Published August 27, 2013 12:00AM (EDT)

                                                                                                                                                                                                                                                                                                                                                                                                                       (Zach Trenholm/Salon)
(Zach Trenholm/Salon)

Cary,

Some time ago I held a job at a small-town independent retailer. I had happily worked there for around 18 months when it rather abruptly changed hands. I had gotten along very well with the first owner and was sad to see the end of an era, yet excited, as I understood the incoming owner to be young, ambitious and creative.

About three months after the new owner hired me, she received a phone call from an upset customer complaining that I had acted "disinterested" and "condescending" during my encounter with her. The customer also stated she did not wish to patronize the store should I be on the clock.

My boss handled the situation very well. She had a very honest, courteous discussion with me about the situation and left my fate up to me. She said I could remain an employee with a concerted effort to improve my social skills or leave.

Shocked and embarrassed, I left.

To this day I do not know the identity of the customer nor have I been notified of a specific circumstance, comment, date or point of sale with which I offended her. But that's not the point.

The point is that two months later I find that time has worsened my guilt. I feel embarrassed at having conveyed those traits to the customer. I feel ashamed that it happened at all. I feel confused because I would never intentionally offend a customer, nor do I remember doing so. I feel betrayed and hurt because my boss chose the customer over her employee. I feel regretful because I believe, had I not been so blindsided and shocked by my boss's confrontation, the situation could have been handled differently on my end. I feel like a quitter. I feel like a disgrace to my former employer and her struggling business. I feel offended and hurt that the customer described me with such harsh words.

Mainly it was a huge blow to my self-esteem. It's not a thing I enjoy thinking about, but this incident haunts me. (I am now employed by a restaurant where I am generally happy and lucrative and respected and, hopefully, respectful.)

I can speculate on the problem. I can blame the customer for being too picky. I can blame my boss with my suspicion that she never wanted me working in her store. I can justify my alleged actions with stress or depression.

But I need to move on.

Please help me reconcile my feelings. I understand I cannot go back and change what did and didn't happen, or change how I dealt with the issue at the retailer. I need a technique that will help me make peace with the problem and live on.

Sincerely,

Hurting

Dear Hurting,

Your employer asked you to plead guilty to a vague charge made by an unknown accuser, and then demanded that you either resign or commit to a similarly vague program of personal improvement.

You chose to move on. I don't blame you. You rejected a choice that felt false and insulting and smacked of domination.

This was not a professionally managed human resources situation where an employee is shown a set of documented performance problems and given a concrete set of improvement objectives. It sounds more like a hasty decision made by a young owner, based on fear and inexperience.

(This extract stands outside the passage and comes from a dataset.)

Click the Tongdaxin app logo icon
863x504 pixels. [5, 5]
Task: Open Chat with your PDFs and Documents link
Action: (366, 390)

So you said, I'm not knuckling under to this vague and confusing demand. Furthermore, you realized that this employer did not trust you. So why should you trust her?

In doing so, you protected yourself. There is strength in that. Why should that be a blow to your self-esteem? I think you showed perceptiveness. You saw that if you knuckled under in this instance, you would have made a promise that you did not know if you could keep, and the new owner would have you under her thumb, and the whole thing would torment you. You chose to call her bluff.

So of course there is a price to pay when you stand up for yourself. But it was worth it to you at the time.

Now you are questioning it. I would suggest that even though it was the right thing to do, you're going to feel weird about it from time to time, and there are costs to bear. You enjoyed that job. You liked it. So you gave up something you liked, on a matter of principle.

You might say the costs of your action are the costs of having some dignity and self-worth in a period of employer domination and a fear-based job market.

Take pride in what you did. You opted for freedom. Good for you. You're not a slave.

There may be times in the future, in your working life, when your very survival requires you to shut up and take whatever abuse your employer is dishing out. Sometimes you just have to eat it and smile, and you have to learn how to do that. But this wasn't one of those situations. You had options. Good for you.

You need a balanced perspective. A balanced perspective would take into account your feelings in the moment, your need for autonomy, the value you place on integrity, and your personal outrage at the owner's actions. What you did was necessary and right for you in the moment, but it had a cost. That is the cost of standing up for yourself.

One other thing: If for some reason you want -- or need -- that job back, feel free to go back and negotiate something.

But in any case be tormented no more! Go forth with pride! It sounded like a bum deal and probably was.